Pallier une pénurie de bois de peuplier : 3.100 ha reboisés grâce à la charte «Merci le peuplier !»

Le 20 mai 2020

Depuis une vingtaine d’années, le rythme des replantations de peuplier est passé de 2,3 millions de plants plantés par an au début des années 1990 à moins de 600.000 plants/an en 2013. Sachant qu’en moyenne 1 plant produira 1 m3 sur 18 ans, le rythme de replantation est devenu très insuffisant pour assurer l’approvisionnement futur des industries de transformation (principalement les industries du déroulage et de fabrication de panneaux de contreplaqué). Le Conseil national du peuplier et la profession se sont mobilisés pour relancer les plantations de peuplier, notamment via la charte «Merci le peuplier !», qui rapproche les entreprises des populiculteurs, ceux-ci se voyant proposer une aide financière directe aux replantations après récolte. Les chiffres actualisés «Merci le peuplier !» sont tombés début mai : les entreprises ont contribué à financer 573.500 plants depuis le lancement de la charte, ce qui représente 3.100 ha reboisés en peuplier. Le bilan chiffré complet est disponible sur le portail de la filière peuplier.

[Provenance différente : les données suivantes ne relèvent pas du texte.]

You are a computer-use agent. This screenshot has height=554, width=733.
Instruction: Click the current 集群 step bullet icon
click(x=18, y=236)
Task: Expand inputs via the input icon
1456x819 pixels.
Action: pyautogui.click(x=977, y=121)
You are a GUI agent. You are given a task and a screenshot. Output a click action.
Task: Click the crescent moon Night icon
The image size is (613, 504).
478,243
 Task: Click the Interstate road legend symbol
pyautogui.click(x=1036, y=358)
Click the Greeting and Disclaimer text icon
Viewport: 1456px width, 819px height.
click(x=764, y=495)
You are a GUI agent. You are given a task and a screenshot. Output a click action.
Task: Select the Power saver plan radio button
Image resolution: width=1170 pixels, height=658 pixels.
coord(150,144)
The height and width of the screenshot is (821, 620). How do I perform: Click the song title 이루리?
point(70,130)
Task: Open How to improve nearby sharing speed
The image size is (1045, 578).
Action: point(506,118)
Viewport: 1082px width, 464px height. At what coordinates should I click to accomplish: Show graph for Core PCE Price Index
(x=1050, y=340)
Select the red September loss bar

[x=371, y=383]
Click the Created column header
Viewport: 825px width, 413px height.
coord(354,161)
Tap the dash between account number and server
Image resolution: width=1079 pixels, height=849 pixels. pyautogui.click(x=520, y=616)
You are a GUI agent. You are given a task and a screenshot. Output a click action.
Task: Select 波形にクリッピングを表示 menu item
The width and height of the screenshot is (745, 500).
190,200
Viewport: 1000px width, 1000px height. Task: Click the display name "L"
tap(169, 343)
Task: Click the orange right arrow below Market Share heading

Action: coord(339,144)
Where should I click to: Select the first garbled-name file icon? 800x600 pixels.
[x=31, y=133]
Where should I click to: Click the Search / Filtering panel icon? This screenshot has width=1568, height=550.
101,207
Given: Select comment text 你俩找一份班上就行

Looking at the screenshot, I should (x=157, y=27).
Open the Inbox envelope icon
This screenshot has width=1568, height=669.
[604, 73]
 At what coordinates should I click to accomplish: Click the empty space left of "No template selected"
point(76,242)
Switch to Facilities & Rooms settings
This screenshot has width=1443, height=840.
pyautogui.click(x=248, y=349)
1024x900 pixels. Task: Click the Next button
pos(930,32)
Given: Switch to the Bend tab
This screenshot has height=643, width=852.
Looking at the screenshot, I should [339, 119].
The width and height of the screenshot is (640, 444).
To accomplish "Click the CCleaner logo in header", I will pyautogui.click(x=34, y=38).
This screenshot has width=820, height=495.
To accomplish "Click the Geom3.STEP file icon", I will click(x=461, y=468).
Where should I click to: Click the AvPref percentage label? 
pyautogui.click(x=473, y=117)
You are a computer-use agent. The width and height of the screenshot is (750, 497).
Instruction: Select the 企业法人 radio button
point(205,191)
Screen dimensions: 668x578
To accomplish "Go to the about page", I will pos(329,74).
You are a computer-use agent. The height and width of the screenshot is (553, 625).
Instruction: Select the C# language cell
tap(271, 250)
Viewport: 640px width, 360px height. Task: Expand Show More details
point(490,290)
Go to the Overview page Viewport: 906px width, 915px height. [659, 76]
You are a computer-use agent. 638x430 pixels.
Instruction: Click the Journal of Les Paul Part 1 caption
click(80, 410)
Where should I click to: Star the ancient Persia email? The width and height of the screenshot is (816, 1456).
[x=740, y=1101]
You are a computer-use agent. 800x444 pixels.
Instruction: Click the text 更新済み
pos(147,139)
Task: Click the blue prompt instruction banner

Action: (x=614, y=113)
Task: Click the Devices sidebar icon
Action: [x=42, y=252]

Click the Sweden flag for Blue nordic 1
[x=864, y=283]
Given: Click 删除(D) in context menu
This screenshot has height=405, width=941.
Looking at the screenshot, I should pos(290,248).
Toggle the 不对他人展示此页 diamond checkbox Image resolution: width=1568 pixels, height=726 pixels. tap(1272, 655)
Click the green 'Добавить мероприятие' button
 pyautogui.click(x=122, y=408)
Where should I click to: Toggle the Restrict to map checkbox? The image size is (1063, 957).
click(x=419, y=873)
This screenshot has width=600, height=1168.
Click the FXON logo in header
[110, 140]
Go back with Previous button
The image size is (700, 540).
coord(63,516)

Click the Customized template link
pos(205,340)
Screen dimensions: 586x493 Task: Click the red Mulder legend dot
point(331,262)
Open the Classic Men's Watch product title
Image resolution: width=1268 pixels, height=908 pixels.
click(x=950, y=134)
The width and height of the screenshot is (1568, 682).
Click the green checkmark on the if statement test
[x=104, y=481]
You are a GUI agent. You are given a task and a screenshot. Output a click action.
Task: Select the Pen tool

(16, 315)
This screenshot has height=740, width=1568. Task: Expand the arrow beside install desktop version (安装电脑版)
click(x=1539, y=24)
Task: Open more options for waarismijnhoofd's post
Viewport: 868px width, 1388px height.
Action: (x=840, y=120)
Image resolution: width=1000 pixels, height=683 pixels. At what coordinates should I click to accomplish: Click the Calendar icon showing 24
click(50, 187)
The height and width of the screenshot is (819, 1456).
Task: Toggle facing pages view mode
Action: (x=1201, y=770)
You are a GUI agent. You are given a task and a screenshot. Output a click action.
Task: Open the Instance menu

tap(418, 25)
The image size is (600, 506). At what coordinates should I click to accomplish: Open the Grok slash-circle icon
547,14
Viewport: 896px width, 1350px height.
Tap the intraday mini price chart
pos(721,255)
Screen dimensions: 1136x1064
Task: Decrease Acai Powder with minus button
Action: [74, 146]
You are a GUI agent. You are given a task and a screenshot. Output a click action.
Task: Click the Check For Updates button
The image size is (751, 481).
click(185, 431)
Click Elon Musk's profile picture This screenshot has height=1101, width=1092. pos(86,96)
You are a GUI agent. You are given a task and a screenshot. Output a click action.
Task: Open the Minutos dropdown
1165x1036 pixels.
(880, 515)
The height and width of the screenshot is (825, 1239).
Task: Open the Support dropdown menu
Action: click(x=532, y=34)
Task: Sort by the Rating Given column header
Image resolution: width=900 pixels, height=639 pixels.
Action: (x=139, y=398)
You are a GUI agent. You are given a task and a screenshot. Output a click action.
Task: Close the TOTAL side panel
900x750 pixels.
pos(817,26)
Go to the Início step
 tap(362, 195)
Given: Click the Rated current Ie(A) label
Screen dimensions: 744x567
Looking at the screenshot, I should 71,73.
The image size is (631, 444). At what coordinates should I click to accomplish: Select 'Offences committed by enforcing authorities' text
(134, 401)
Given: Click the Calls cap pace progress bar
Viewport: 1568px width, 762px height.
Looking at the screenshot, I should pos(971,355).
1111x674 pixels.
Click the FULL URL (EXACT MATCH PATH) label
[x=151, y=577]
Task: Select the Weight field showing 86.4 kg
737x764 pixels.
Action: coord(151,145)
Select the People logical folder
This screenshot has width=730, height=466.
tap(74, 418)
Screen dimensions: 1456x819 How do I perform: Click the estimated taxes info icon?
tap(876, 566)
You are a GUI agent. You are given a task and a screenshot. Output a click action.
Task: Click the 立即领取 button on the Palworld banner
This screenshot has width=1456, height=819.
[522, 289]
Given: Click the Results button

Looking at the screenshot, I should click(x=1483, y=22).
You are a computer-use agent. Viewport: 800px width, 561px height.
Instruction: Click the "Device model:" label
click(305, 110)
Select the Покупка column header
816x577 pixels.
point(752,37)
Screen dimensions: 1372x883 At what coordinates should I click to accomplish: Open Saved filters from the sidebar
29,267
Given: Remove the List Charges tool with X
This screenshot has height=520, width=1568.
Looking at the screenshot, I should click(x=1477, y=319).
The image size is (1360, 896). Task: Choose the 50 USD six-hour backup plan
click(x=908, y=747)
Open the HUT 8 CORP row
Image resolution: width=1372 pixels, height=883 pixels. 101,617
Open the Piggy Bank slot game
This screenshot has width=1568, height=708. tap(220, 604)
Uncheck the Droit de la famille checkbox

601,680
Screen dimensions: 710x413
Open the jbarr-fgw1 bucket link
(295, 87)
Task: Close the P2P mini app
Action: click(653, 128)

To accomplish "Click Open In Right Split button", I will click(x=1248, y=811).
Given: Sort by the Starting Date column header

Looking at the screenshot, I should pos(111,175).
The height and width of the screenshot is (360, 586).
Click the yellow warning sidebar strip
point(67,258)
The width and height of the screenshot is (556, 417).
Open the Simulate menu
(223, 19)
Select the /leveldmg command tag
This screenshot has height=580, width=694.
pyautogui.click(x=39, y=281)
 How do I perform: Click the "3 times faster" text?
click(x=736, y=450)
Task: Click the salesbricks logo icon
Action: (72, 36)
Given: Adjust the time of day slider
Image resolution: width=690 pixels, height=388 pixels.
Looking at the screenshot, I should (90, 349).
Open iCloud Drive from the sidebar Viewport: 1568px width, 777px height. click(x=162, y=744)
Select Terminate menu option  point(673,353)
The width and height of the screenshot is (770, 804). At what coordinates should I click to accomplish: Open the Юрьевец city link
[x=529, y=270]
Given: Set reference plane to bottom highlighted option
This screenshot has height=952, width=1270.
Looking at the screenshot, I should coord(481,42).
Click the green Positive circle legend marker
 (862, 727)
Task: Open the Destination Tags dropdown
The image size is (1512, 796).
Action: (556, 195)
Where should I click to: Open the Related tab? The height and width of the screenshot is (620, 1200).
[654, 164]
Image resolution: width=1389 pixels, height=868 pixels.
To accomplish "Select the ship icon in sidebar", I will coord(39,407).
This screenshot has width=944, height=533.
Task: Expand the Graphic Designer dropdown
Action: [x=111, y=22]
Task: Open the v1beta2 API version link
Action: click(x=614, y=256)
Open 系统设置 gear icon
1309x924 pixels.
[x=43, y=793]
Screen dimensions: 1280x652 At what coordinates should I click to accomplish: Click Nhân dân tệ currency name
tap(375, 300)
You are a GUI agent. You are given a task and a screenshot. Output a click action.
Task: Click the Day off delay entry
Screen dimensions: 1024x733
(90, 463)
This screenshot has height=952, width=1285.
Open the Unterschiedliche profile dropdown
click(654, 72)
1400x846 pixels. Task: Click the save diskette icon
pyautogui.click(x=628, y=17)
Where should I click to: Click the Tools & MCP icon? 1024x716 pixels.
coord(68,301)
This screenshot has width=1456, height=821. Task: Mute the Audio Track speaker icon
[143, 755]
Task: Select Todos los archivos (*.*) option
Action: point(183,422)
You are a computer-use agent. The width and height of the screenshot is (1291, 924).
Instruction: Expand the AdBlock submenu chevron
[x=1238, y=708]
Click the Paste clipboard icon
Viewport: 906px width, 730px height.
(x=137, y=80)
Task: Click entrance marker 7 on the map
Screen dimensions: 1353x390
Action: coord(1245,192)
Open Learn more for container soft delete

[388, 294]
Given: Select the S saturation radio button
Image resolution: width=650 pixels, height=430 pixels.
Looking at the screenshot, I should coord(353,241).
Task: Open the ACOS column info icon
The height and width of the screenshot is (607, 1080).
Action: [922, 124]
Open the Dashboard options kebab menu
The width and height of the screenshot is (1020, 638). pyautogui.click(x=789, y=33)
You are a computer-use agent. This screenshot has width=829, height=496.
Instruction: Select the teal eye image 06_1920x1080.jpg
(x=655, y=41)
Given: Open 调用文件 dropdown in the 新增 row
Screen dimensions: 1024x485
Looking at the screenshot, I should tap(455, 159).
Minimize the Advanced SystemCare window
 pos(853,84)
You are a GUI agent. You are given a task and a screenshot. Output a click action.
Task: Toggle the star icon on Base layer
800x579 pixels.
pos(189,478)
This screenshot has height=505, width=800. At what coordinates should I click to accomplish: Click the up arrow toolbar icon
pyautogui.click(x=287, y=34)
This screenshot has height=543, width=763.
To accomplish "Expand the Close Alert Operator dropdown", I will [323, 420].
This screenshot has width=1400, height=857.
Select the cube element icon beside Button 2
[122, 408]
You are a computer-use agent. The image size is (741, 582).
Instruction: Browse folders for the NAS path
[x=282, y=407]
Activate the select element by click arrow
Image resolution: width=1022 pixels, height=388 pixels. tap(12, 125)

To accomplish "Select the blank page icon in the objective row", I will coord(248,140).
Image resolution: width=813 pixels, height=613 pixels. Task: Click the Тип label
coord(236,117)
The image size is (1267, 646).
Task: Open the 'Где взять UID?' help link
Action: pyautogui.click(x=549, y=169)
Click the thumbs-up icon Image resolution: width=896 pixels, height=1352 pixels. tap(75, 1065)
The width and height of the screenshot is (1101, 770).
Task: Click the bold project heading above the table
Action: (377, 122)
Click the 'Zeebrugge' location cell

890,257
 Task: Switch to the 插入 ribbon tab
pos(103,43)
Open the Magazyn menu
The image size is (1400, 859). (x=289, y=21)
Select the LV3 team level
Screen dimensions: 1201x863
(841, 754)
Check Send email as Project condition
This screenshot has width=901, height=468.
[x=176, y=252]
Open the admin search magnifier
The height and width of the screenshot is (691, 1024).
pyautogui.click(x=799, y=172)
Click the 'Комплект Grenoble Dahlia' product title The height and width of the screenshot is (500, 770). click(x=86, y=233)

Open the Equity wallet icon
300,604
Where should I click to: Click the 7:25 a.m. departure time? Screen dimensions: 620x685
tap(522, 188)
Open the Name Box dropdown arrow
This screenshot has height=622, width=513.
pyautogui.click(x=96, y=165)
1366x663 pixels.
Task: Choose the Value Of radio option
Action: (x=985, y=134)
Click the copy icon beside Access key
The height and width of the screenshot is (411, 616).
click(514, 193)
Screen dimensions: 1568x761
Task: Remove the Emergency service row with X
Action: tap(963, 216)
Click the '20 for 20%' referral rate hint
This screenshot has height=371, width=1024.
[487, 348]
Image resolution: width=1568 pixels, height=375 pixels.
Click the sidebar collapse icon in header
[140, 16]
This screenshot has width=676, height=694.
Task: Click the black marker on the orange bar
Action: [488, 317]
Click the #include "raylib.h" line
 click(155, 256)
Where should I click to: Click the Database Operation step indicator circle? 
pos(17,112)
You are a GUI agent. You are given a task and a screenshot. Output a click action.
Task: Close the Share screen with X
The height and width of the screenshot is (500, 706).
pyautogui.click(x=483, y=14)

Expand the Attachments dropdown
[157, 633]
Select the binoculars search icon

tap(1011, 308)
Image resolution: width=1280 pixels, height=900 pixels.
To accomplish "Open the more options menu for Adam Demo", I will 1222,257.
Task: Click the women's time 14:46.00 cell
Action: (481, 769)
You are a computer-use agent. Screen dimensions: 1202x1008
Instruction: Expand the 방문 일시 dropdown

La crainte d’une pénurie en bois de peuplier a donné lieu d’abord à une étude prospective de la ressource en peuplier initiée par le Conseil national du peuplier (CNP), alors que les premiers signes de tensions sur les approvisionnements dans certains bassins se faisaient déjà sentir, malgré une offre de bois qui restait encore supérieure à la demande. Il devenait indispensable de disposer d’éléments précis sur l’état de la ressource actuelle et future, afin de permettre aux entreprises (et plus généralement à la filière peuplier) d’anticiper pour mieux affronter la période de manque de bois qui se dessine.
L’étude réalisée par le CNP et initiée par l’Union des industries du panneau contreplaqué (UIPC), avec le financement du Codifab en 2016, a été mise à jour fin 2018 avec le soutien de FBF et du Codifab. Elle montre que l’on peut estimer la surface de la peupleraie française à 200.000 ha, dont environ 108.000 ha ont été effectivement exploités puis reboisés ces vingt dernières années avec une composition très bien connue. La surface restante, inconnue, pourrait en partie être exploitée mais est composée majoritairement de bois de faible qualité. En vingt-deux ans, le manque de reboisement des peupleraies exploitées représente une perte d’au moins 41.600 ha. Aujourd’hui, en France, un tiers des surfaces exploitées n’est pas reboisé, et dans le Grand-Ouest 40% de la surface seulement sont reboisés après coupe. Les entreprises françaises devront faire face à partir d’environ 2023 à un déficit de matière première qui s’accroîtra jusqu’à atteindre 40 à 50% du besoin, et qui devrait toucher plus tôt et plus profondément les entreprises utilisant du bois de qualité. Ce déficit, qui représentera 300.000 m3/an dans les premiers temps pour atteindre 500.000 à 650.000 m3 de bois par an, pourrait être aggravé par la concurrence d’autres usages non nobles du bois, tels le bois-énergie, d’autant plus que le déficit en bois d’œuvre aura en corollaire la disparition d’une partie de matière normalement utilisée en bois-énergie ou en trituration (têtes de peupliers et produits connexes). L’étude voulait contribuer à une prise de conscience, et susciter des initiatives : pari gagné avec le succès de la charte «Merci le peuplier !».